Intracellular recordings were made from Mth neurons in acute 'encéphale isole' preparations during low- and high-frequency BP and Mes stimulation. Low-frequency BP stimulation induced short-latency (1-5 msec) EPSPs on Mth neurons, followed by IPSPs which could also appear in isolation. High-frequency BP activation produced mixed excitatory and inhibitory effects. Low-frequency Mes stimulation mainly induced long-latency and long-lasting IPSPs while high-frequency activation blocked spontaneous firing of Mth neurons with or without increase in membrane potential.
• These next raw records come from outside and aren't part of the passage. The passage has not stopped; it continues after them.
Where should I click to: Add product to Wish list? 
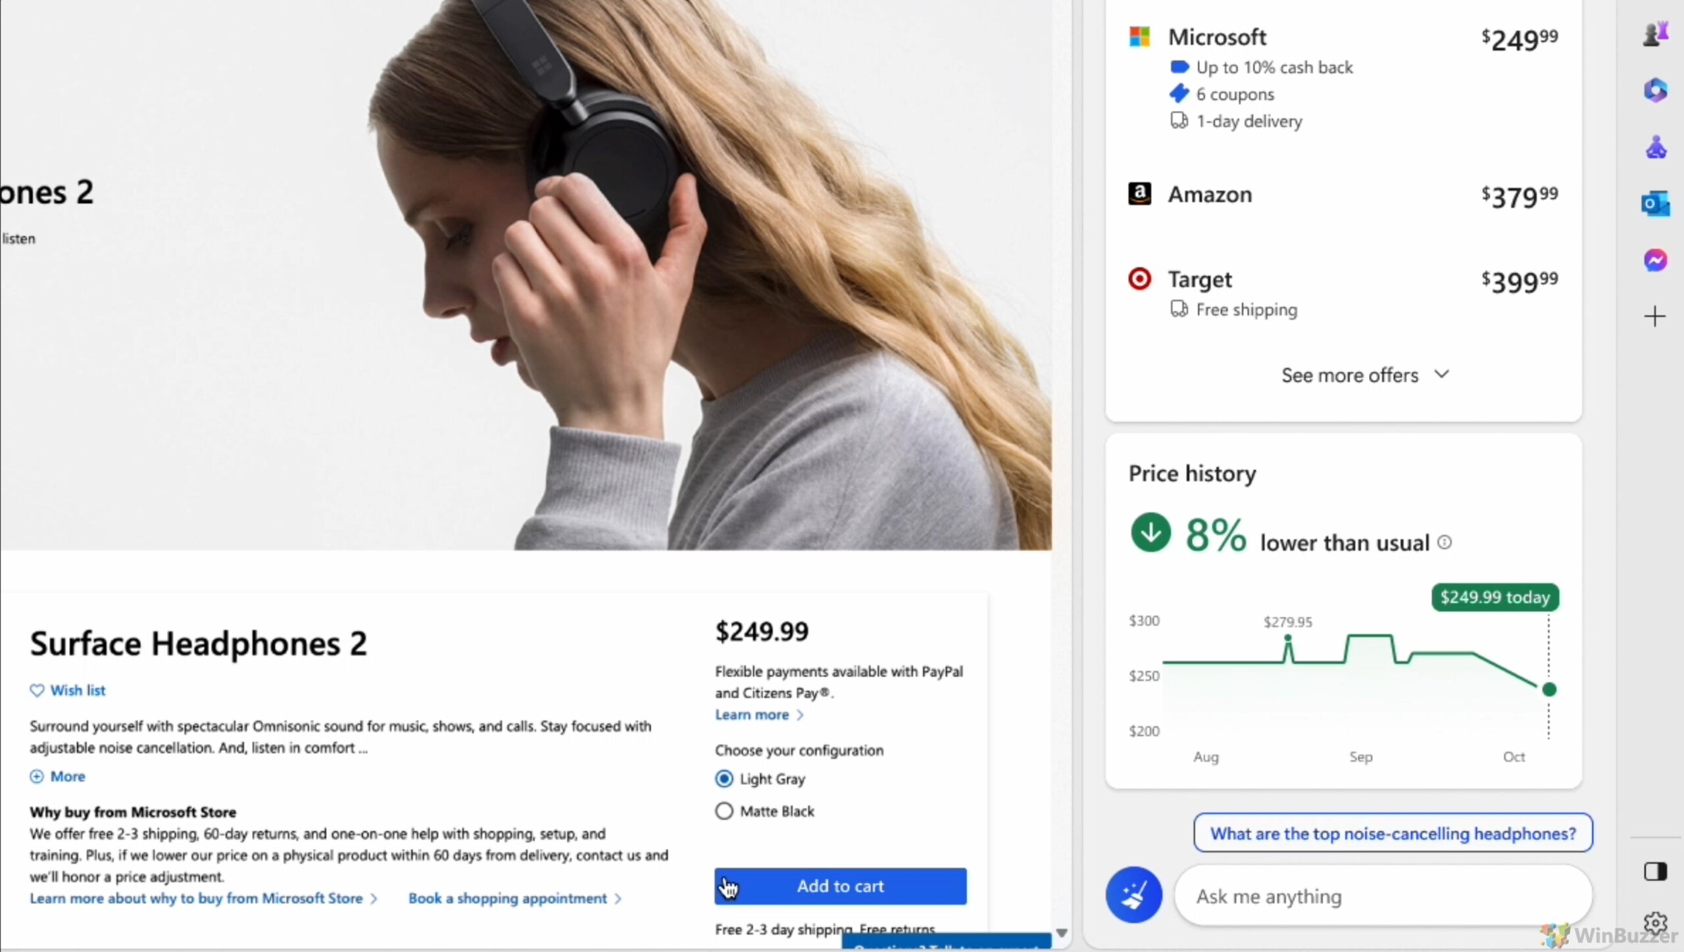coord(68,690)
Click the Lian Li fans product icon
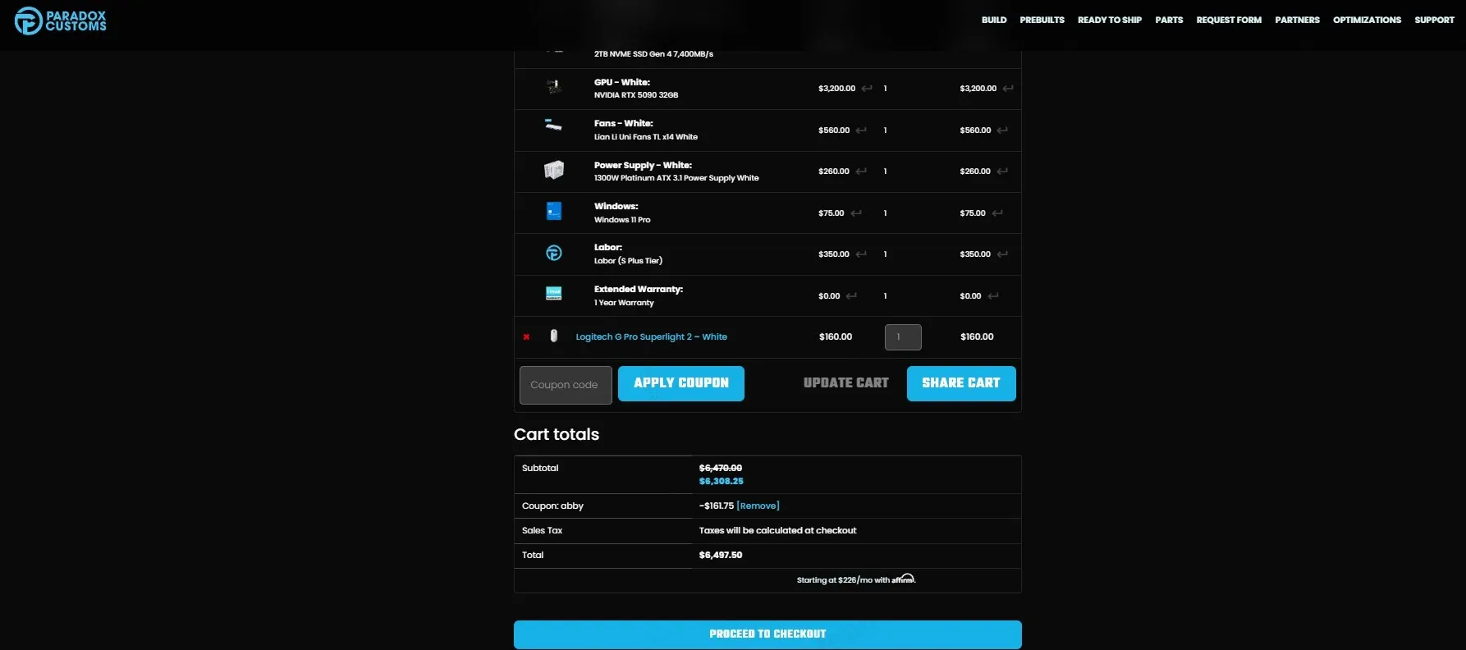This screenshot has width=1466, height=650. point(554,126)
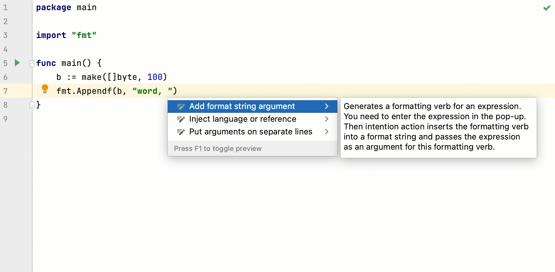This screenshot has width=555, height=272.
Task: Select Put arguments on separate lines
Action: tap(251, 132)
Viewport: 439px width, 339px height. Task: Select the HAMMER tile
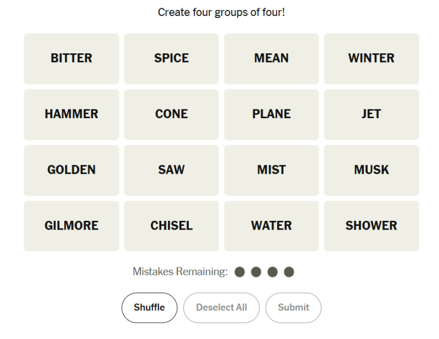coord(71,114)
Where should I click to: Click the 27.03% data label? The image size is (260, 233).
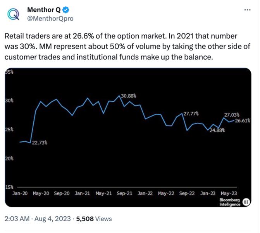pyautogui.click(x=232, y=115)
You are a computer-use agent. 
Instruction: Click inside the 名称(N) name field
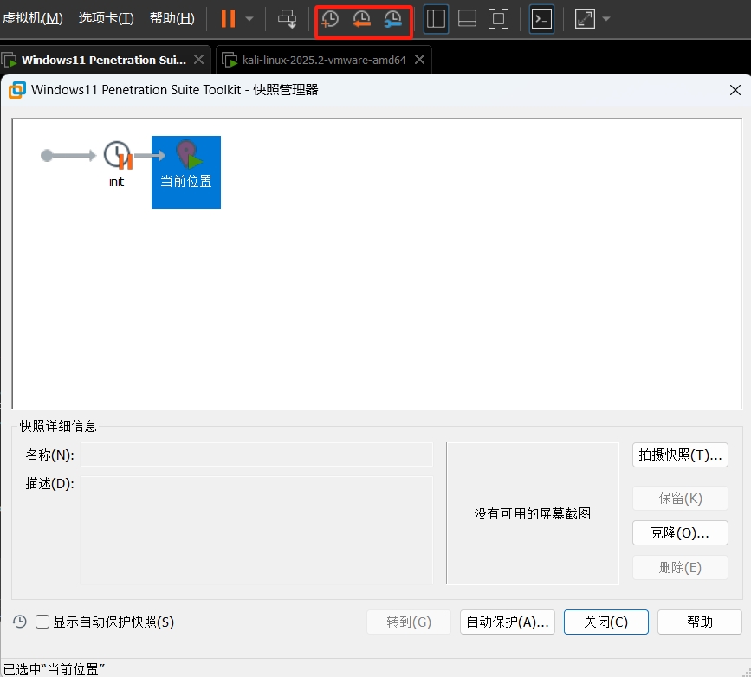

Similar effect was seen during high-frequency Mth stimulation. DCN stimulation never affected any of the Mth studied neurons. Control experiments have excluded the co-stimulation of spinothalamic and cerebello-rubro-thalamic pathways. Intracellular injection of hyperpolarizing and depolarizing current showed that BP effects were postsynaptic whereas Mes inhibition was due to removal of excitation (i.e., disfacilitation) on Mth neurons. High-frequency BP stimulation induced an increase of cell firing and reduction of the inhibitory phase in the thalamically induced sequences, while Mes activation reduced the EPSPs without apparent changes of IPSPs. Low- and high-frequency Mth stimulation evoked short-latency (1-4 msec) EPSPs on BP and Mes neurons with an increase of firing which was more evident during high-frequency stimulation. Antidromic invasion in some BP and Mes neurons was also found. The results indicate the existence of a reciprocal brain stem-thalamic linkage which is excitatory in the descending, while it is excitatory and inhibitory in the ascending way from BP regions, and mainly disfacilitatory from the midbrain.

Original languageEnglish
Pages (from-to)297-314
Number of pages18
JournalBrain Research
Volume69
Issue number2
DOIs
Publication statusPublished - Apr 5 1974

ASJC Scopus subject areas

  • Developmental Biology
  • Molecular Biology
  • Clinical Neurology
  • Neuroscience(all)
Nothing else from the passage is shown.